I have always been an advocate for making the investment in regional and statewide health information exchanges because I thought that use cases and benefits would continue to develop over time, making the HIEs invaluable to participants. A recent presentation during an AHRQ webinar described a great example. The Utah Health Information Network will be the hub for bidirectional data flow between emergency departments and poison control centers.
This story has a strong informatics element, but first the basic problem needs to be understood. Mollie Cummins, Ph.D., R.N., an associate professor in the College of Nursing at the University of Utah, described the scope of the challenge. She said there were 2.1 million poison exposures in the United States in 2014 alone, and 28 percent were managed in healthcare facilities. The number of fatalities has increased substantially in recent years, due to prescription drug abuse, she said, and in Utah, the death rate is among the highest in the nation.
Poison control centers are on the front line fielding calls. The specialists there are primarily nurses and pharmacists with education in toxicology.

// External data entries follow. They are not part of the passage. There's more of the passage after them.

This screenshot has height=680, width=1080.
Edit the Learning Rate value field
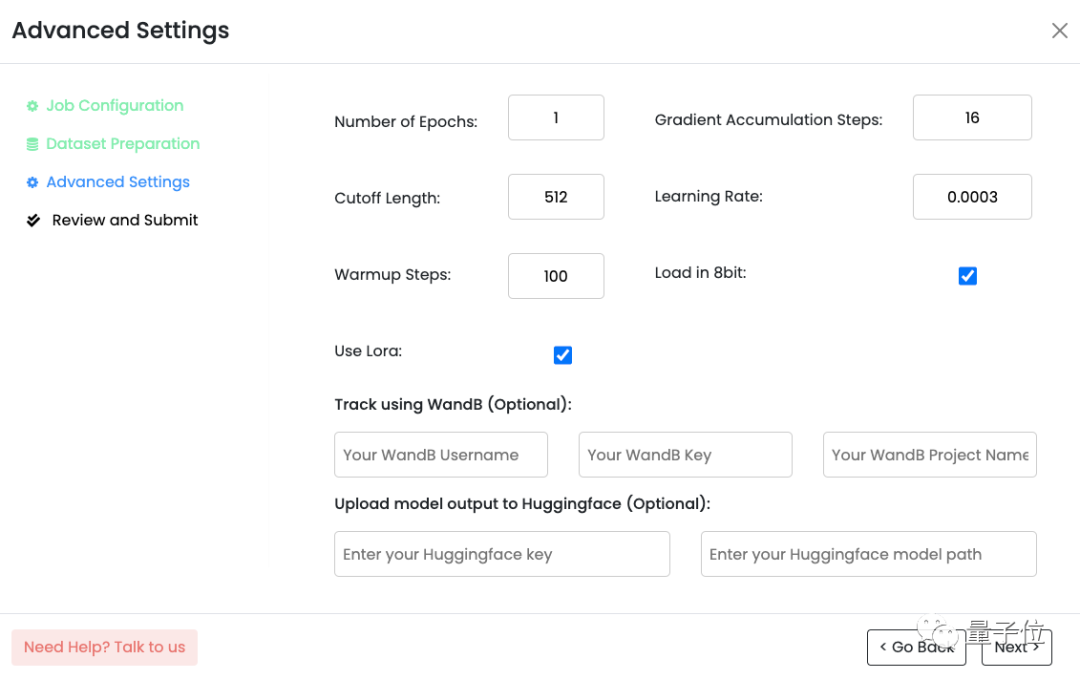tap(972, 197)
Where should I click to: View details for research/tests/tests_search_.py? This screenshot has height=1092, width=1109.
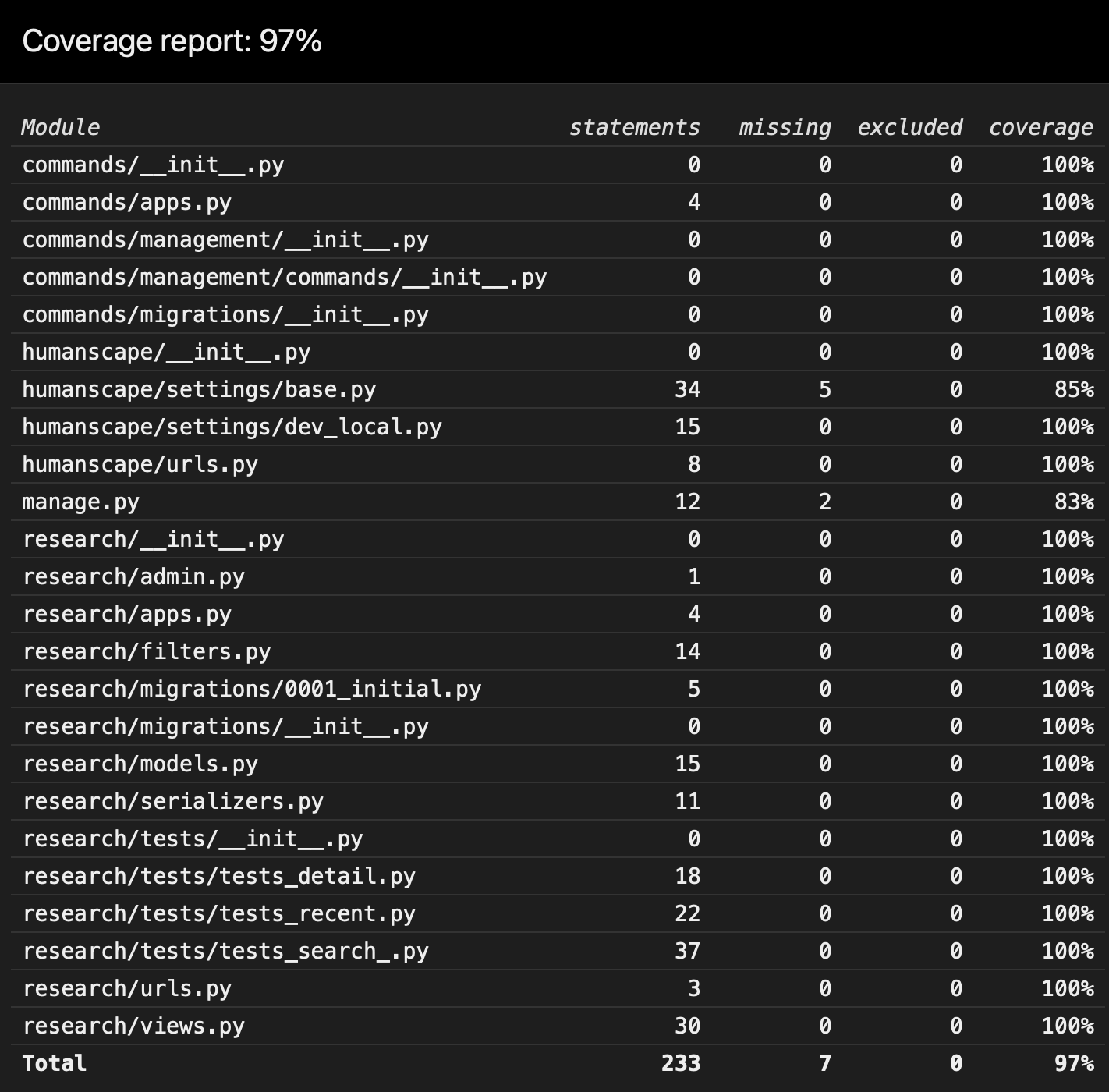coord(226,951)
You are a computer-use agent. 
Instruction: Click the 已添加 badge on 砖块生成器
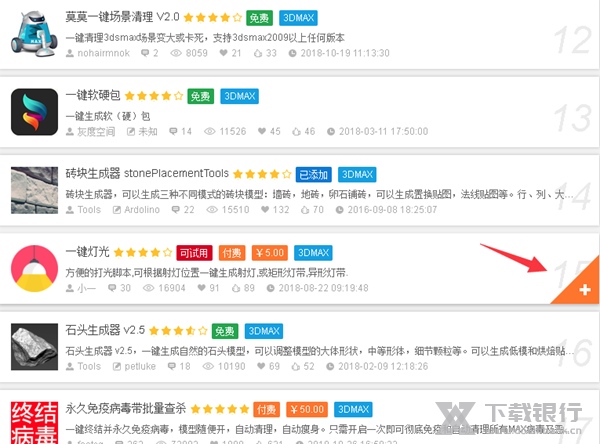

They assess the situation and make recommendations to the caller and/or provider about whether a caller should go to the emergency department (ED). They consult with the ED on poison exposure cases and make recommendations for treatment. They also play an important gatekeeping function because they keep the worried well out of the health system.
So how do poison control centers manage information? They use case-based poisoning information systems, which allows them to submit data to public health agencies for epidemiology and surveillance, but not readily share data with EHRs. So for sending information to the ED, Cummins said, they rely on phone and fax. The phone can be useful. It is low cost, with little to no configuration. But studies of healthcare environments have found there is a high risk for error in verbal communication.
On the ED side, phone calls are often interruptions that can lead to safety issues. Analyzing the information content of phone calls in detail has shown inefficiencies and safety vulnerabilities. Information is usually written on a paper form or Post-it note. And that information may or may not reach the clinician.
In calls between ED physicians and poison center pharmacists, there is no shared documentation to reference. Often, a poison center specialist has difficulty reaching the appropriate care provider and ends up exchanging information with a clerk.
Utah is in the middle of a 5-year project and research study that involves developing informatics tools to support a process with the HIE in the middle. They plan to evaluate the effect on workflow communications and usefulness.
“We want it to be standards-based and involve a process that can be replicable,” Cummins said. “We are not eliminating the phone. But we want to make data move and make it not just accessible but added to workflow at the point of decision making.”
The approach they are adopting is to have the poison center send Consolidated CDA (C-CDA) messages to the ED through the HIE. (They designed a C-CDA consultation note for the poisoning use case.) The ED will send back referral notes, progress notes, and discharge summaries. When the poison center sends the C-CDA, the information populates pre-arrival information in the ED tracking system. Clinicians there have one-click access to a full consultation note, with a summary of the case and an initial treatment recommendation. The ED can request a phone consultation with just a click. The process of sending notes back to the poison center is fully automated and invisible to care providers.
The Utah Poison Control Center is working with two Intermountain Healthcare community EDs on pre-implementation/post-implementation design, she said. They are looking at workflow and communication, efficiency, utilization and user evaluations of tools and processes.
One goal is to eventually share data in support of patient care across all EDs in Utah. And another goal is to move toward a learning health system for poisonings, Cummins said. That would involve using data to learn how to better monitor, understand, prevent, and treat poison exposures, and use the same data for both clinical needs and public health.